## Start PAGE EXCERPT

Farmers Fed says reduced tariffs on rice imports detrimental to Filipinos

Jun. 01, 2022 file photo

CAGAYAN DE ORO CITY, Philippines — A farmers’ group has criticized the decision of the Duterte government to cut down the tariffs on rice imports.

The Federation of Free Farmers (FFF) has condemned what it perceived as the “underhanded move of the country’s economic managers to unnecessarily maintain reduced tariffs on rice imports”, as it noted that such decision will be detrimental to local rice producers, Filipino consumers, and the country in general.

The federation explained that on May 15, 2022, Pres. Rodrigo Duterte issued Executive Order 135 which reduces tariffs on rice imports from non-ASEAN countries, from 50 percent to 35 percent for a period of one year. The reason was to reduce the country’s dependence on Vietnam and other ASEAN rice exporters.

The FFF said that per the data it presented during the Tariff Commission last March 17, rice imports from non-ASEAN countries actually decreased to less than two percent of total imports despite the tariff reduction in 2021.

“Although shipment from Pakistan increased in early 2022, total non-ASEAN imports are expected to account for only half a percent of the country’s total rice consumption this year,” FFF said in a statement released on Monday, May 30.

The group added that the reduced tariffs did not result in lower prices for rice, implying that the savings in customs duties were simply pocketed by importers. “The government lost much needed tariff revenues, estimated at around P126 million in 2021,” it noted.

## End PAGE EXCERPT
## Start SUPPLIED MATERIAL

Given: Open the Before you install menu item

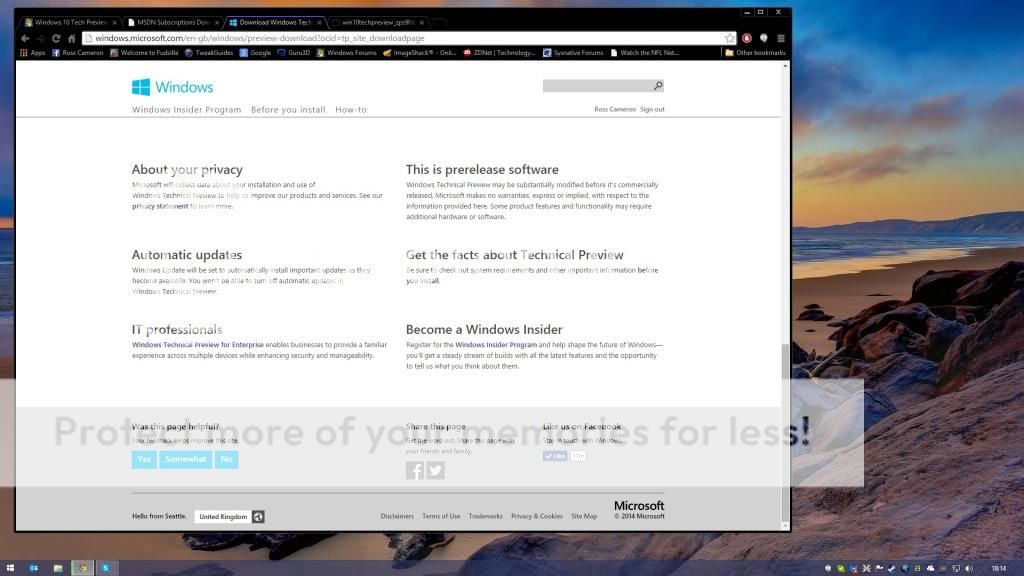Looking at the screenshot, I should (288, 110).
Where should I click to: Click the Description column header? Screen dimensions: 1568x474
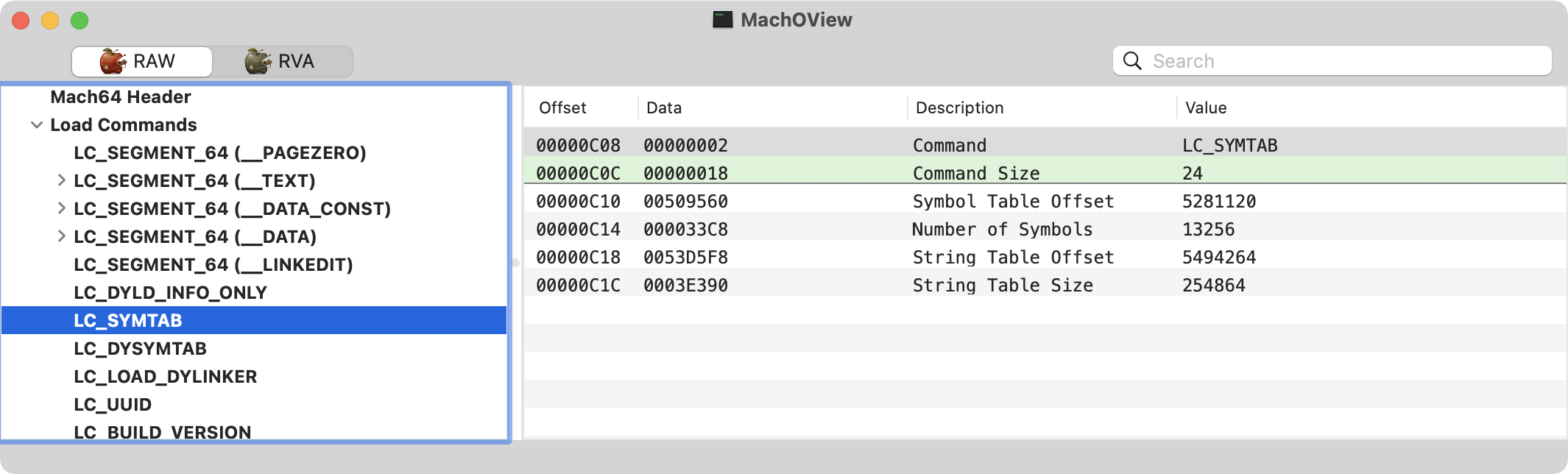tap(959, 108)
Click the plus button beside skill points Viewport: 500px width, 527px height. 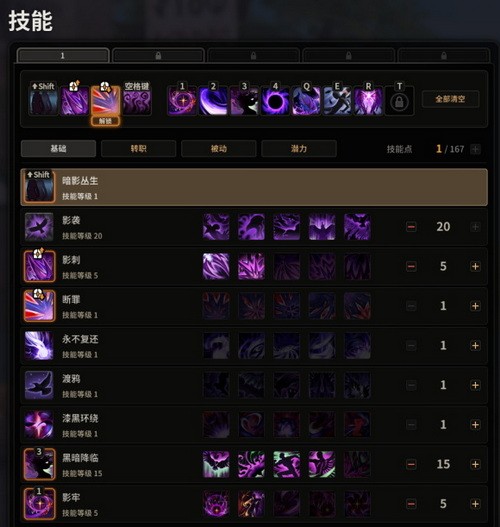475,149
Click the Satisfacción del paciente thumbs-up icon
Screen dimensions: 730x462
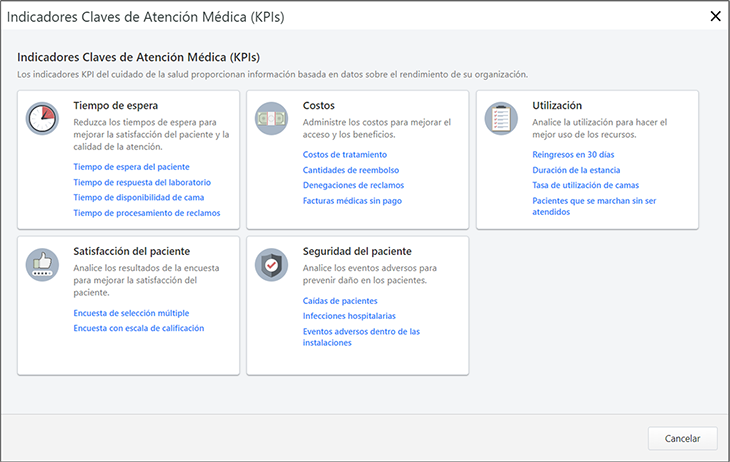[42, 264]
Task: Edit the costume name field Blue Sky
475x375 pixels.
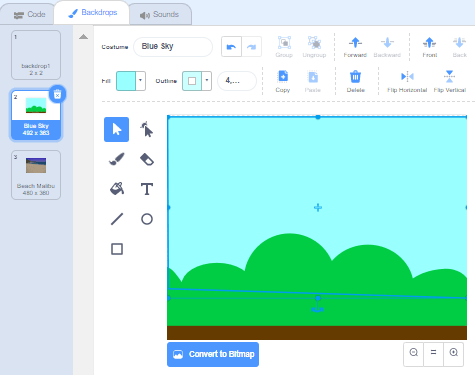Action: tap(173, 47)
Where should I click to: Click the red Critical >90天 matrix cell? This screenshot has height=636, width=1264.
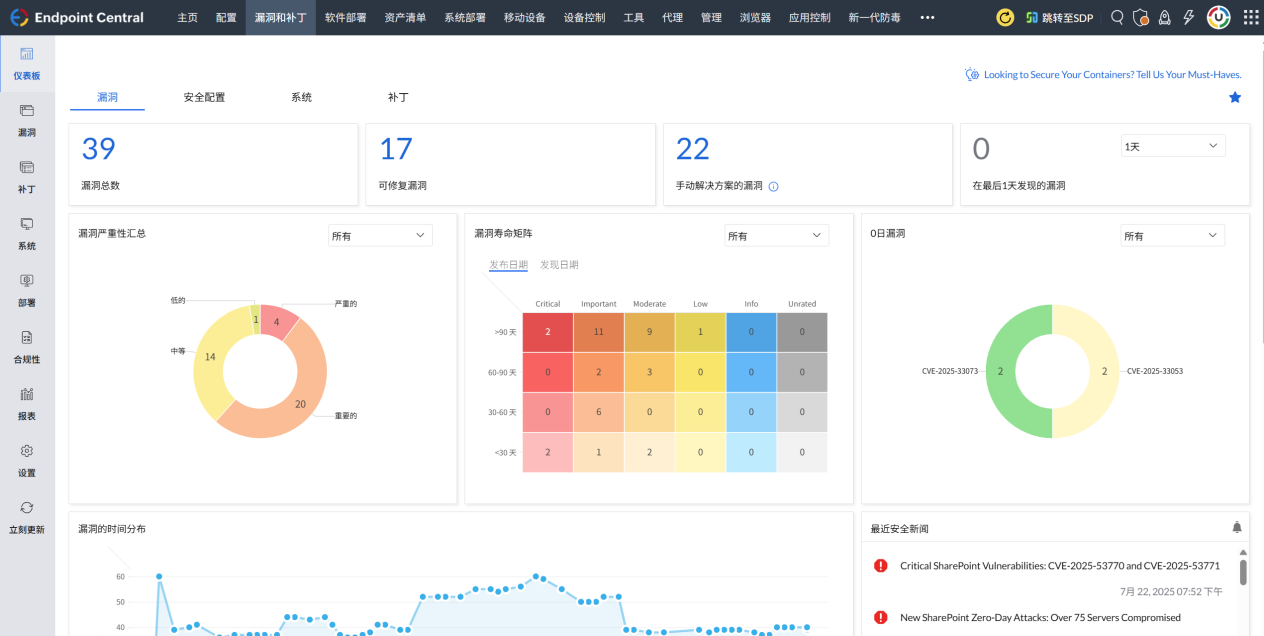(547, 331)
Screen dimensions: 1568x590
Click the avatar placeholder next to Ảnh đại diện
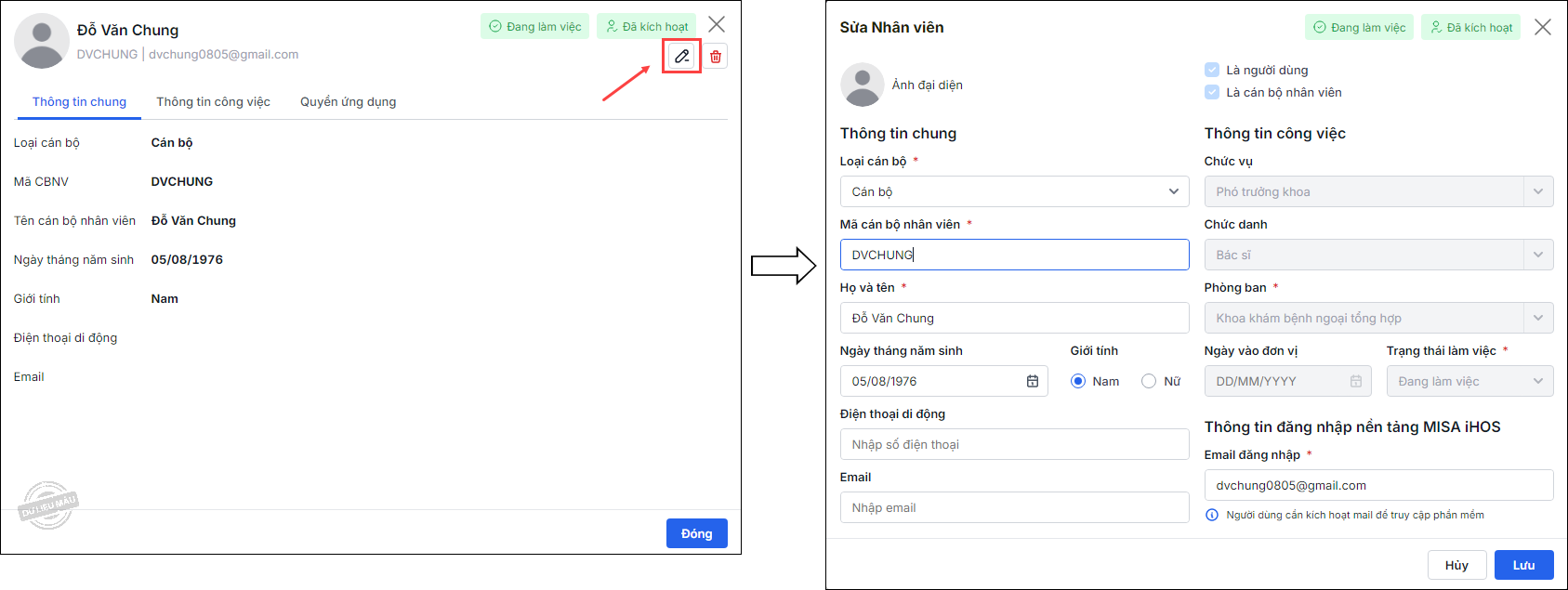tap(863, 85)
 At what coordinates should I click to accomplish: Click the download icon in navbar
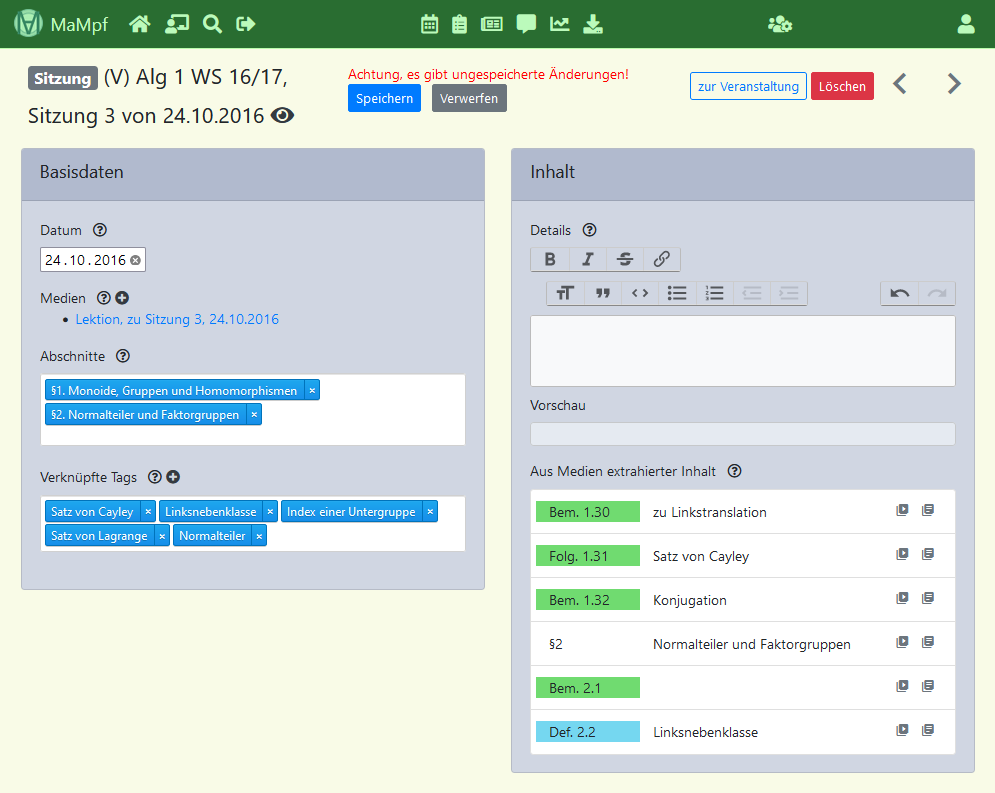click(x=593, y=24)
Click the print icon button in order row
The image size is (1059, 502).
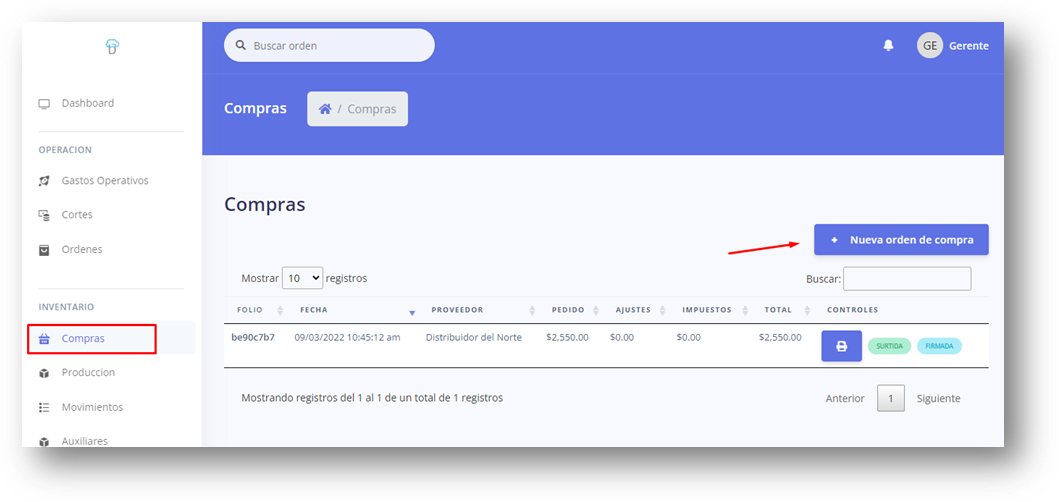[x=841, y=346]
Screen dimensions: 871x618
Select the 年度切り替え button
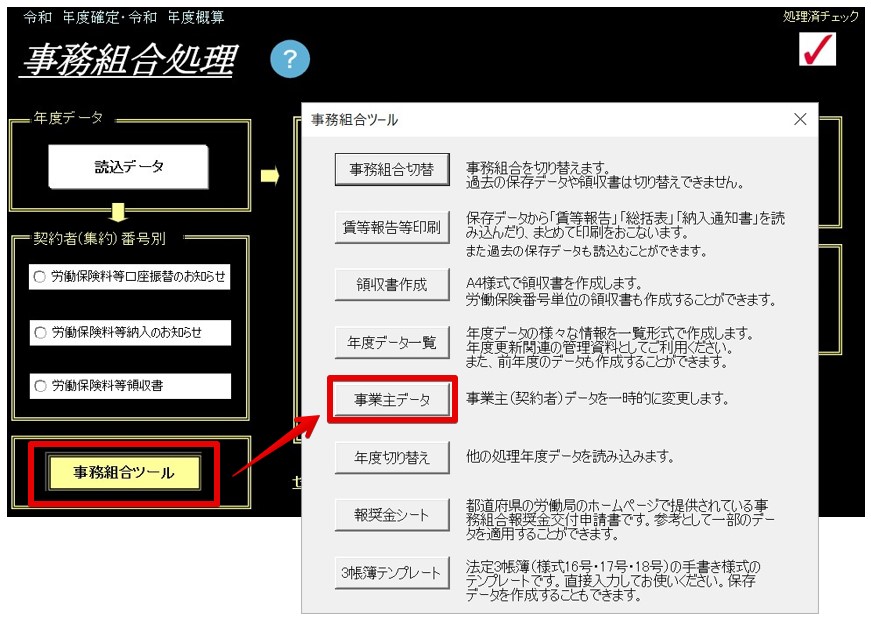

## End SUPPLIED MATERIAL

_SET TASK_.
Extend the news report on the Federation of Free Farmers' criticism of reduced rice import tariffs by writing the next few paragraphs, starting after its last sentence.

_REPLY_.
FFF said the tariff reduction will also apply to high-end rice varieties such as Indian Basmati, Japanese sticky rice, Thai Jasmine, US Calrose, and European rice products for sale to wealthy consumers and establishments that can afford to pay higher tariffs.

Under current laws, the power of the President to adjust tariff rates is a delegated authority from Congress and can be exercised only when Congress is not in session, presumably to enable it to respond promptly to emergency situations.

“This was no urgent need to issue the Executive Order. Rice prices and inventories have been stable. Imports have continued to come in and even increased during the first quarter of the year. Clearly, President Duterte, at the instance of his economic managers, simply wanted to preempt Congress before it resumed its sessions,” said Raul Montemayor, FFF national manager.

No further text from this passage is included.